Everything included quitting a job and leaving an industry I knew, getting a divorce, learning a new trade, buying a business (with very little resources), and finding a new home.
I can see now how my experiences have shaped who I am. I am an Alabama girl with a Greek heritage. I am a daughter. I was a wife, and I am a mother. I was an executive, and now I am a cheesemaker. I am a cook. And I am fortunate to call myself friend to many wonderful people who have guided me along the way.
All of these roles have been combined like one of my recipes to create me. Appreciable yet very ordinary. The “me” that is my experiences-to-date had a notion to write a cookbook to share what I love about my life as a cheesemaker, my recipes from my Alabama and Greek heritage, and my joy for playing in the kitchen.

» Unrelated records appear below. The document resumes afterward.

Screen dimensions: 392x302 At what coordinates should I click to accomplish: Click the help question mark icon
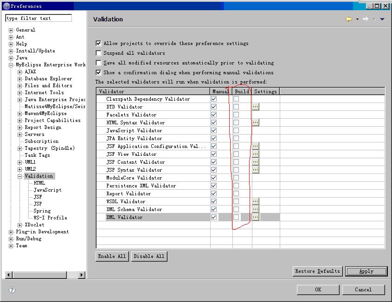[12, 290]

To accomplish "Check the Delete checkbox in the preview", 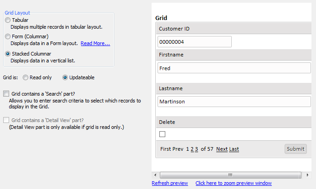I will pyautogui.click(x=162, y=134).
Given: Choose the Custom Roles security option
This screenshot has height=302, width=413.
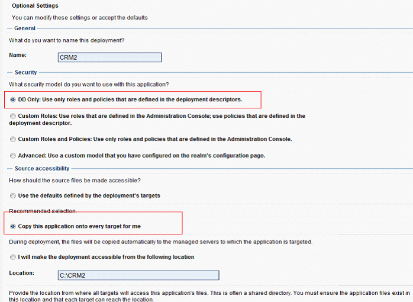Looking at the screenshot, I should pyautogui.click(x=12, y=116).
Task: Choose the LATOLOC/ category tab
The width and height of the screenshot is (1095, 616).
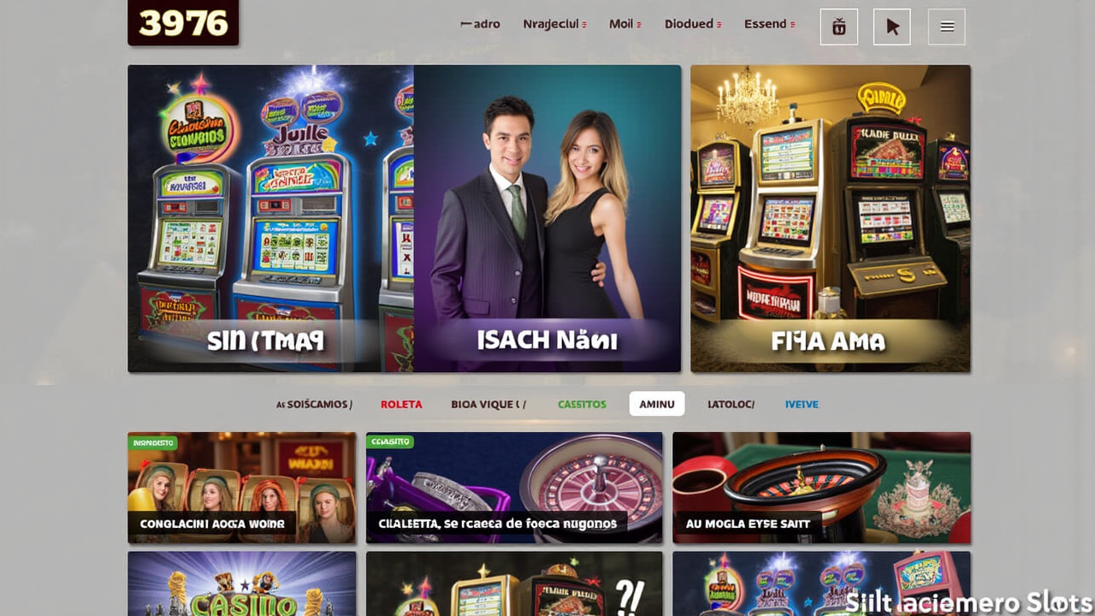Action: click(731, 404)

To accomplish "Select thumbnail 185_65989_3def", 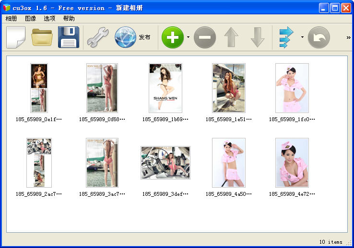I will [165, 163].
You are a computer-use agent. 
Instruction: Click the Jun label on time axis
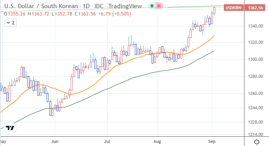(x=55, y=141)

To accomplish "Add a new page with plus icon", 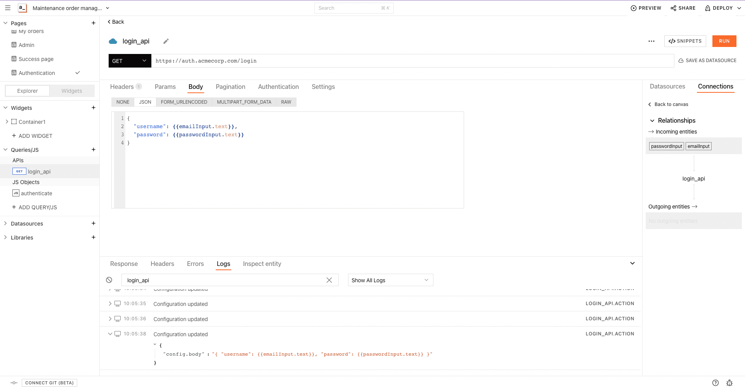I will click(94, 23).
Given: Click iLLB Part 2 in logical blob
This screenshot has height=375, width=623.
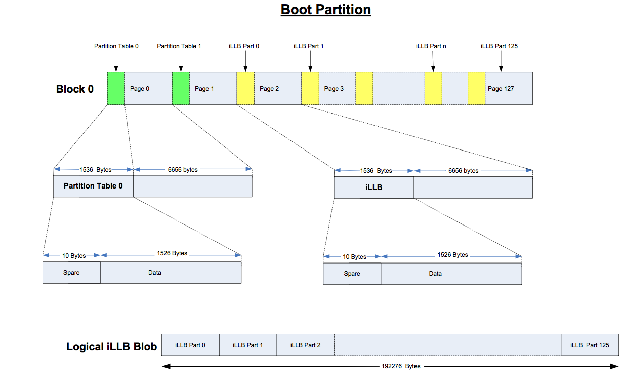Looking at the screenshot, I should tap(305, 345).

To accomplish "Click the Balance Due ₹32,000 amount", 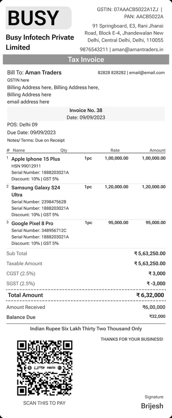I will coord(157,316).
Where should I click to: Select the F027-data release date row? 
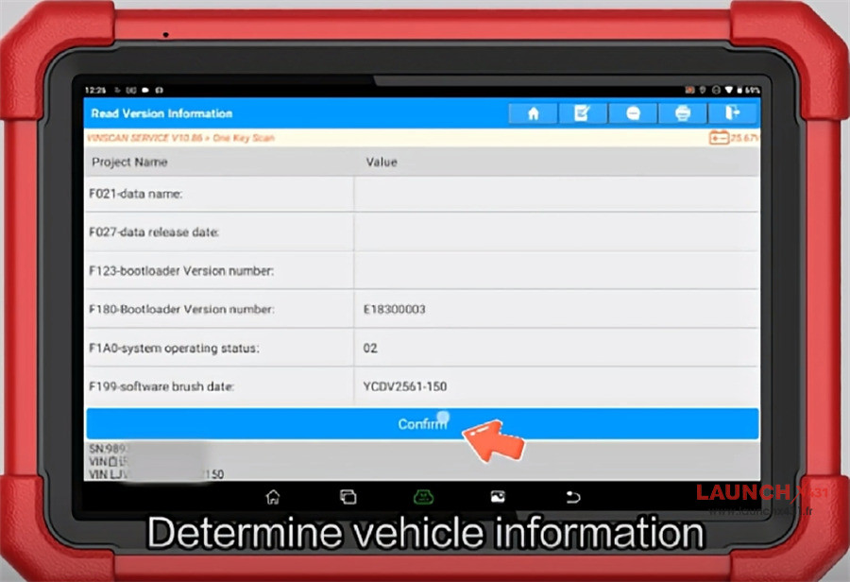[421, 231]
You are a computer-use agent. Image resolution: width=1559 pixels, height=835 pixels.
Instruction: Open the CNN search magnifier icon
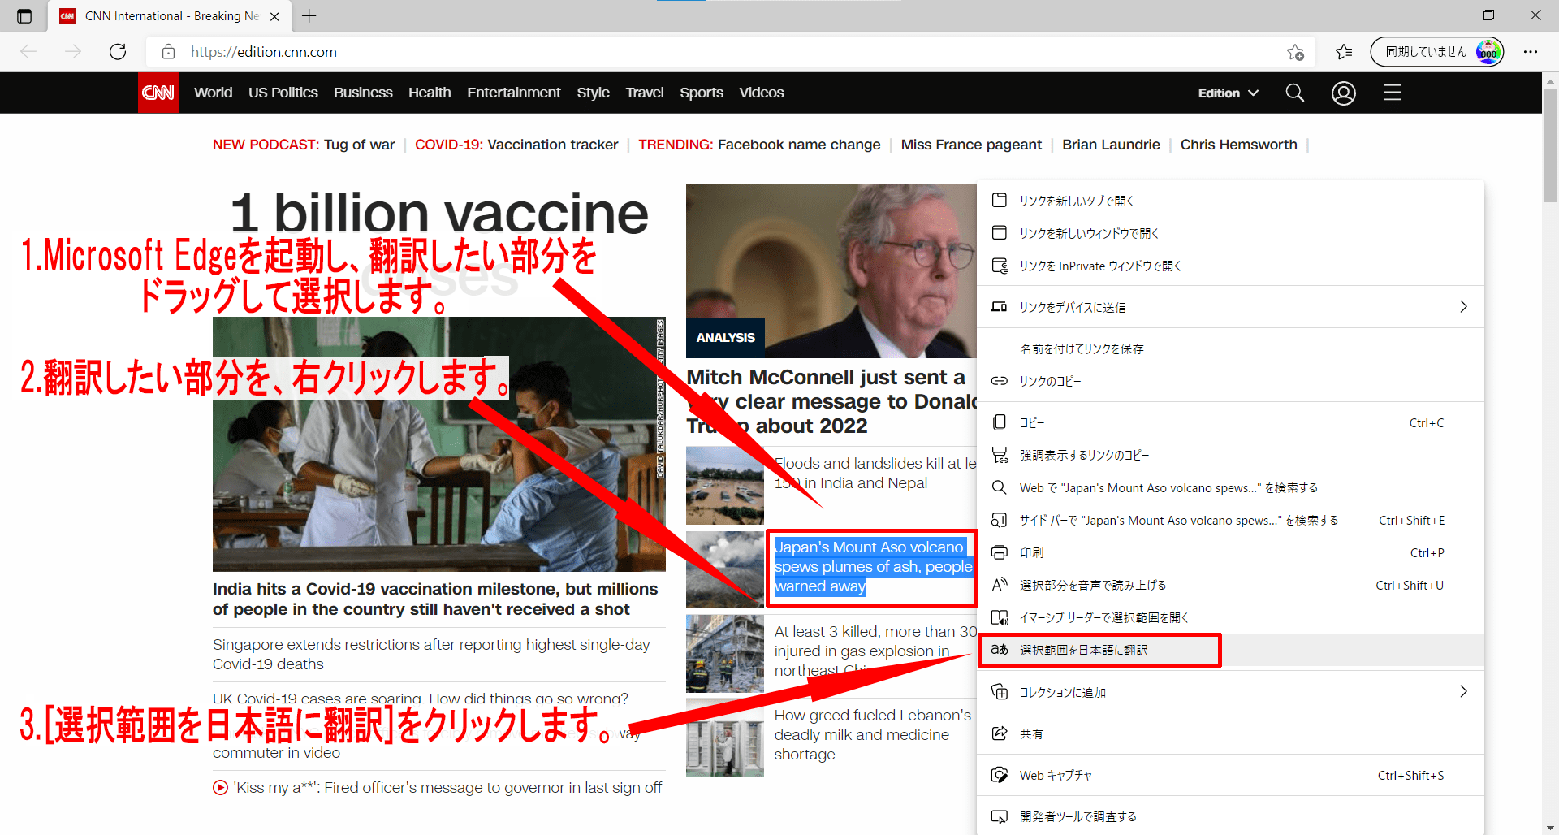[1294, 93]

It seems presumptuous of me to write a cookbook, which is really none other than a how-to book, especially since it comes from a woman who never really likes to measure anything. My hubris in trying to teach you how to do something that I most often make up as I go, or rather, as I am inspired, seems overreaching. I rarely ever follow a recipe; I find that my experiences often send me in slightly divergent directions from other cooking authors. Spontaneity and improvisation drive me in the kitchen— all with a nod to classic technique.
I am okay with this.
Not only am I okay with it, I heartily encourage it. My hope is that if I introduce you to a new recipe that I really have given you not one but ten new ideas on how to create a particular dish. Feel free to take any soup recipe you find here and substitute the vegetable for one you like better, or for something you just happen to have in the fridge. Take the technique of braising or the concept of frittatas and play with them. Create something that suits your own taste.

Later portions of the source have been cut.